§ **Task statement**: Convert the material from the line containing "You are a GUI" to the line containing "point(424,305)", both lines included, into a two-column CSV with the columns instruction and location. Give each text and its answer one row, and place each value in a single quoted field with line breaks replaced by spaces.

§ **Exercise inputs**:
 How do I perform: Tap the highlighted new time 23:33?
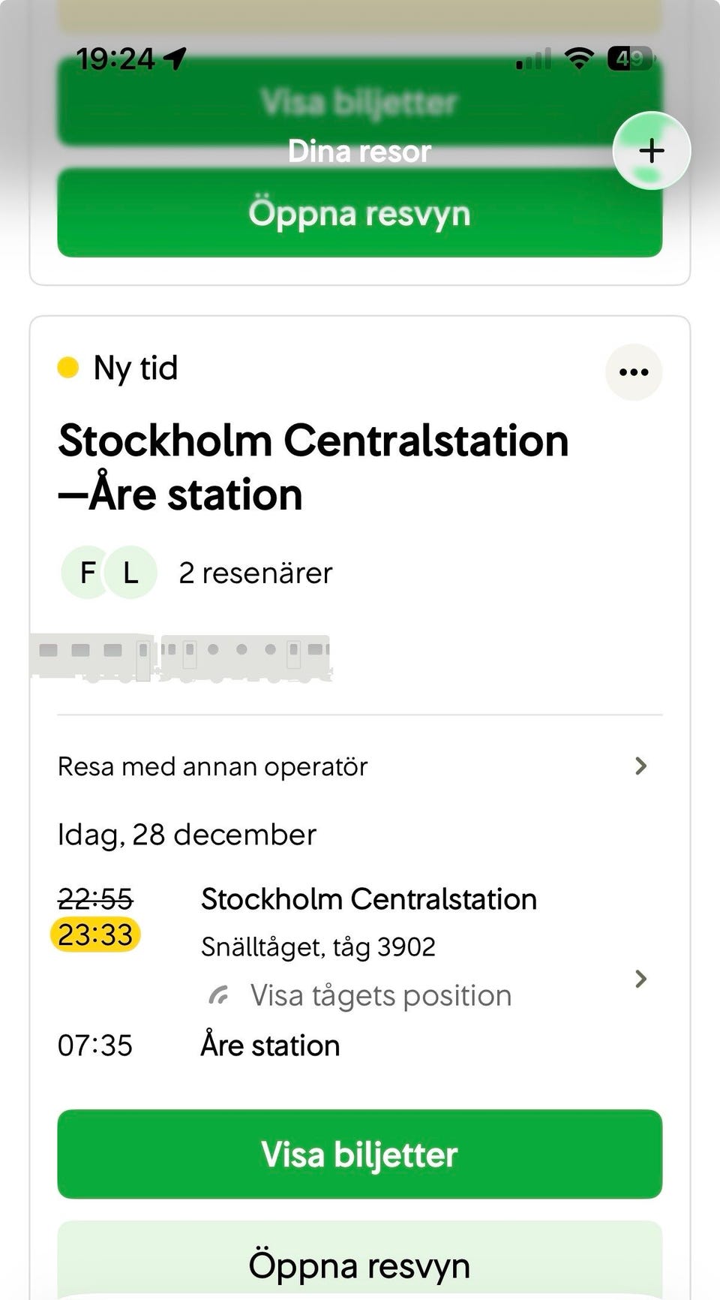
---
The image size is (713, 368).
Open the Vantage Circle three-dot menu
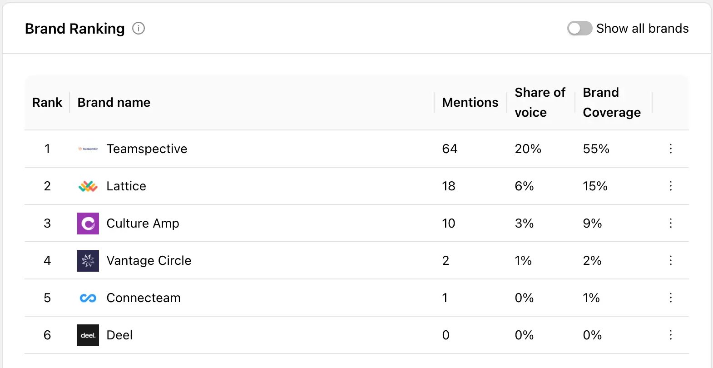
--
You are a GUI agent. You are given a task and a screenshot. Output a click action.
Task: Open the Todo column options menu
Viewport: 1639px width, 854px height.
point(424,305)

§ **Solution**:
instruction,location
"You are a GUI agent. You are given a task and a screenshot. Output a click action. Task: Open the Todo column options menu Viewport: 1639px width, 854px height.","point(424,305)"